_Reading text_.
=====
Big-O notation has a more formal definition in computer science. The most important thing to know about the formalism is that big-O reflects worst case performance, an asymptotic upper bound: "O(g(n)) means there exists a constant c such that the time required is \(\leq c \cdot g(n)\) for all n". There are also ways to talk about best case behavior \(\Omega()\) and average case behavior \(\Theta()\). Some algorithms, including reservoir sampling, always take the same number of steps. A good example where it makes a difference is a popular sorting algorithm called quicksort, which almost always takes \(\Theta(n \log n)\) time but is worst case \(O(n^2)\). Nonetheless, you will see people (including me) using \(O()\) notation for average case behavior sometimes. Technically this is sloppy and colloquial; they're literally meaning "this calculation is going to take on the order of \(n \log n\) time", rather than meaning to state a formal upper bound like a rigorous computer scientist would prefer.
displaying data in graphs and tables
switching gears...
You're reading the Weissgerber et al. paper this week because it makes important points about data presentation in graphs and tables. In particular:
Summary statistics are only meaningful when there are enough data to summarize.
It is extremely common to see bar graphs in biology, displaying means and standard errors. But we've often only done a small number of replicates (maybe n = 3-10), and we could just as easily just show the raw data points. Why don't we?
Plotting mean and standard error implicitly assumes that the data can be summarized with just those two numbers, and that's often not true. You're basically assuming that your data were normally distributed, and maybe they weren't. Looking at the raw data points shows you the actual distribution - maybe it was multimodal, skewed, had outliers, or whatever.
The other thing is the business of plotting the standard error (i.e. the expected error of the mean), not the sample standard deviation. If we're visualizing the data, we're first primarily interested in the variability of the data: if we do the experiment again, if we take another independent sample, where is it likely to be? That's the sample variance, and the square root of that is the standard deviation. Maybe once we're digging into our analysis a little deeper -- we're convinced that the data are distributed normally, and we want to parameterize where the mean is likely to be -- then we might start worrying about how good our estimated mean is likely to be (the standard error) but that's usually not what someone's graph of their samples is aiming to represent, or implying that it represents.
swarm plots and jittered strip plots
An admirable, exemplary data figure is shown below: Figure 1B from [Ding et al, Nature 2016], who measured the frequency of courtship songs in different species of Drosophila.
The raw data points themselves are plotted, alongside a summary of the mean and +/- one standard deviation. Not standard error, because what we're most interested in is the variability in the sample data, not the variability we expect in the estimate of the mean.
This business of plotting your actual raw data has become
trendy. There's even been a Twitter hashtag, #barbarplots. Packages
for graphing data are still catching up.
=====
_Tasks and exercises_.
1 > In the passage on big-O notation and data graphs, rename "courtship songs" as "mating songs" and write out everything from "swarm plots and" down to "species of Drosophila.".
2 > Summarize the passage on big-O notation and data graphs in two sentences.
3 > Proceed with the passage on big-O notation and data graphs from the point where it stops.
The records are not needed for any of this work.
=====
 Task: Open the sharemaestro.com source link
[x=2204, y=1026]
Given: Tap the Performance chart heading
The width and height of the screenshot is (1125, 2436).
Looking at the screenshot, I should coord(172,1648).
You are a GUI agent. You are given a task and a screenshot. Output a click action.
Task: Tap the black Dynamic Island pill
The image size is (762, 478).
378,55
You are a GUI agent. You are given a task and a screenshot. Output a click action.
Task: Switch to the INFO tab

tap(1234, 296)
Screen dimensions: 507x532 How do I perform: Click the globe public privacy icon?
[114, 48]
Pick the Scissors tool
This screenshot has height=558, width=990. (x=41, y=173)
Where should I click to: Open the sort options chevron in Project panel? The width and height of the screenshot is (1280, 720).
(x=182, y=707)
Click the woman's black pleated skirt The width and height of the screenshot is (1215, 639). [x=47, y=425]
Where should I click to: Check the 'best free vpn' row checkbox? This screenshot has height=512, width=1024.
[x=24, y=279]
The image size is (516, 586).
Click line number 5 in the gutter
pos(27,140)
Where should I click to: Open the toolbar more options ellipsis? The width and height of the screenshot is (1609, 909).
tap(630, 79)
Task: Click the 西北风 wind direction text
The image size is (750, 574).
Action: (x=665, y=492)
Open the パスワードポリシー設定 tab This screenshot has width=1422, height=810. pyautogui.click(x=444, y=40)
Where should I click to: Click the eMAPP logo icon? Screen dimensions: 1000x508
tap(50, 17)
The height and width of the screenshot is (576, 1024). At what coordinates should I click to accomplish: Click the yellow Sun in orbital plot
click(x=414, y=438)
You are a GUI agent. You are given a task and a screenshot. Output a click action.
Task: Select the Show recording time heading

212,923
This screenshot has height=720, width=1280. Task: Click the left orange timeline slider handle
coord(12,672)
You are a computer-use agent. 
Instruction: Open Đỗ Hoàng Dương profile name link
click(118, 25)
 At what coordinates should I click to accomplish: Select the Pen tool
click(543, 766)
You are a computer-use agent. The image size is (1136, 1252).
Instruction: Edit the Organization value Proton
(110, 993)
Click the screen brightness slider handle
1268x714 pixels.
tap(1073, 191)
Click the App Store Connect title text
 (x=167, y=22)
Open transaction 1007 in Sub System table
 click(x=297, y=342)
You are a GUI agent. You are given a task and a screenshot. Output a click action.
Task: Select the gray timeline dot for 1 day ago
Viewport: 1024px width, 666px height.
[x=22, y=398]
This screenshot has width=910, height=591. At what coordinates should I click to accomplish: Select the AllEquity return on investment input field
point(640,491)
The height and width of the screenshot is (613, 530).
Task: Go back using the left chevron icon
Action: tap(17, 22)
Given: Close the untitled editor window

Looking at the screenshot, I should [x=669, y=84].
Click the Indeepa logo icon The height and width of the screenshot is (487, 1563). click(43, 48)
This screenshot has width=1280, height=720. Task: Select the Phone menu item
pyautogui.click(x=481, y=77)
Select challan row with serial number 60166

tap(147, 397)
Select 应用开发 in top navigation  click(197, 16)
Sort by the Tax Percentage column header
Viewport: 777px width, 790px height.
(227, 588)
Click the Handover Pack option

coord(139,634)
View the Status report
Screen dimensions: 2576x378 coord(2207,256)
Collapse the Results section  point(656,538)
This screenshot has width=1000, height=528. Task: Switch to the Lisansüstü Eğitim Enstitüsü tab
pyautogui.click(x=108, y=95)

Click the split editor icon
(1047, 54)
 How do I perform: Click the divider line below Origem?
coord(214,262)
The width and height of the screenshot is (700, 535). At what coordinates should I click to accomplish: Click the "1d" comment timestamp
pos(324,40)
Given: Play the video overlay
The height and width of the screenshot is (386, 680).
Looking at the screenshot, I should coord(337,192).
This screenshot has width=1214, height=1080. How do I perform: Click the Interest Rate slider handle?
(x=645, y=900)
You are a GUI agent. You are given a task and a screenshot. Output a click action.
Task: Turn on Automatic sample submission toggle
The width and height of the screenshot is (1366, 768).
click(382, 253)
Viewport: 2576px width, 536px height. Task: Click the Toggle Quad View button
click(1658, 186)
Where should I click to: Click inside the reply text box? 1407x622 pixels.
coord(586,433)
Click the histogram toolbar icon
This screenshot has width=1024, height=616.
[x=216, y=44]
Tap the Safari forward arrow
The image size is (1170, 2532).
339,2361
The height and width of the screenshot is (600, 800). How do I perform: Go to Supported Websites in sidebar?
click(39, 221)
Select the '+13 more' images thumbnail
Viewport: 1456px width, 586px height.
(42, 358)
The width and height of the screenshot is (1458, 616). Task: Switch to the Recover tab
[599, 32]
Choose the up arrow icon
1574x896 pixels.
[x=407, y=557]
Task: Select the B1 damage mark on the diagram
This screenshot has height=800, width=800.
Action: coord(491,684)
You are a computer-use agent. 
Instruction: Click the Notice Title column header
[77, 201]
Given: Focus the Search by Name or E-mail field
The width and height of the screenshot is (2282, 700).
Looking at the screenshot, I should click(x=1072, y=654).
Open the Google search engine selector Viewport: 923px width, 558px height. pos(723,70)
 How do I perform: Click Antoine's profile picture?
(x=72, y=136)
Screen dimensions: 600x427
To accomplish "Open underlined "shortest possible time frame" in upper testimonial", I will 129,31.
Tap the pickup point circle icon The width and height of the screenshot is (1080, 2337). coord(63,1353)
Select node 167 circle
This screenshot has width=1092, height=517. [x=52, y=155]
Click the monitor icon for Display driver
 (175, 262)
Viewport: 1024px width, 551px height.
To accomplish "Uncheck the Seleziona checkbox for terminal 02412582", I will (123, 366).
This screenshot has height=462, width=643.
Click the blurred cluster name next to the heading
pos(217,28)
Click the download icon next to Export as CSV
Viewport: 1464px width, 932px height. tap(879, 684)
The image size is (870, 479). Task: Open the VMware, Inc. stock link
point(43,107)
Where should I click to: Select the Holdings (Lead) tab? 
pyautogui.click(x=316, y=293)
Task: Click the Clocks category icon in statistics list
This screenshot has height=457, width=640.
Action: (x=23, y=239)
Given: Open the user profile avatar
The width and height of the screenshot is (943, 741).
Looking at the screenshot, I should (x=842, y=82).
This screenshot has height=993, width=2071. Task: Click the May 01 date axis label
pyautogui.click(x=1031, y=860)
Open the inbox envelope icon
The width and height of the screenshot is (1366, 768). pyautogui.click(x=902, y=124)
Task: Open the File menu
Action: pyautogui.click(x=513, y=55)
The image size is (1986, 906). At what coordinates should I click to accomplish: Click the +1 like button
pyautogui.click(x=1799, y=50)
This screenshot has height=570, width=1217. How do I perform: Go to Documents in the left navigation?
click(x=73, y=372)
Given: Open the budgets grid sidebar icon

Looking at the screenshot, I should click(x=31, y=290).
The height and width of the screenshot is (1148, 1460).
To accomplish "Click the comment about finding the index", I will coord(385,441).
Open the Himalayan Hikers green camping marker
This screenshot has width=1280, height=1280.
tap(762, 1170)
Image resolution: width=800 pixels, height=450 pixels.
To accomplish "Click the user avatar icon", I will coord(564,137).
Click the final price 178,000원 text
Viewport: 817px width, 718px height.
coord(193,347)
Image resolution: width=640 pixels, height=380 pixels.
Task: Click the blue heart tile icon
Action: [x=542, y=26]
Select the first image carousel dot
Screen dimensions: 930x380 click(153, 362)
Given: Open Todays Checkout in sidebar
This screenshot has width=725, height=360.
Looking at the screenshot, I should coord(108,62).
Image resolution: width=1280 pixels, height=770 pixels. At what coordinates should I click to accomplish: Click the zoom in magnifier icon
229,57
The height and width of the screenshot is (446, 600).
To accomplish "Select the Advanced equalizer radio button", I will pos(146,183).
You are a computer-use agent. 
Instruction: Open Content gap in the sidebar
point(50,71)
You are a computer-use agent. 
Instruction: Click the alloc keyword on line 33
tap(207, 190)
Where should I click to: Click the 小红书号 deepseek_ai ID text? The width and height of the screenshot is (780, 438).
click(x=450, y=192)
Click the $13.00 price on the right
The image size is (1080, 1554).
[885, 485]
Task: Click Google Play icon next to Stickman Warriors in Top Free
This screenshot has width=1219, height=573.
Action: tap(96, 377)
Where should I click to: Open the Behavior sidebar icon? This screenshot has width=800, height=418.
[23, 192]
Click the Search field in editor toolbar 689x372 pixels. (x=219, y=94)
=====
_Outputs in order_.
1 >
swarm plots and jittered strip plots
An admirable, exemplary data figure is shown below: Figure 1B from [Ding et al, Nature 2016], who measured the frequency of mating songs in different species of Drosophila.

2 > Big-O notation formally expresses a worst-case asymptotic upper bound, though it is often used loosely for average-case behavior, as with quicksort, which almost always takes n log n time but is worst case n². For small biological data sets, plotting the raw data points with the mean and one standard deviation reveals the actual distribution better than bar graphs of means and standard errors, which implicitly assume the data are normally distributed.

3 >
I ran across a member of the
Microsoft Excel development team replying to a community request for
swarm plots by saying "why would anyone want to do that?" Sigh.
A buzzword is a swarm plot or a beeswarm plot. We'll use the python
Seaborn module in this week's homework because it has the ability to
make swarm plots. You can also do an almost identical thing with a
strip plot by adding random jitter (jitter=True
, in
Seaborn). And you can emulate all this easily enough in a scatter
plot by plotting your data points along one axis while adding a
small amount of random jitter in the other.
two other things we all learn in high school, then forget
-
Significant figures: state your numbers to a non-obscene precision. Just because a computer outputs a floating point real number as '2.745970945707204' doesn't mean you need to report it that way; in biological data we've often only got numbers nailed down to a digit or two. '2.7' is easier to think about anyway, and remember, Fermi estimation.
-
Always label your axes: seriously, always label your axes. Few people will stop you in a talk and ask you "um, what's on the x-axis?" because it's hard to ask that without it sounding like "hey, do you even know how to make graphs?". But that's what they'll be thinking.
tidy data
Hadley Wickham's influential paper Tidy data offers a systematic way of organizing tabular data. Wickham distinguishes 'tidy data' from everything else ('messy data'). He observes that tabular data consist of values, variables, and observations.
A variable is something that can take on different values, either because we set it as a condition of our experiment (a fixed variable), or because we're measuring it (a measured variable). For example, a fixed variable "gene" (which takes on 20,000 different values for different gene names), or a fixed variable "sex" ('M' or 'F'), or a measured variable "TPM" (a number for an estimated expression level). A value is the actual number, string, or whatever that's assigned to a variable.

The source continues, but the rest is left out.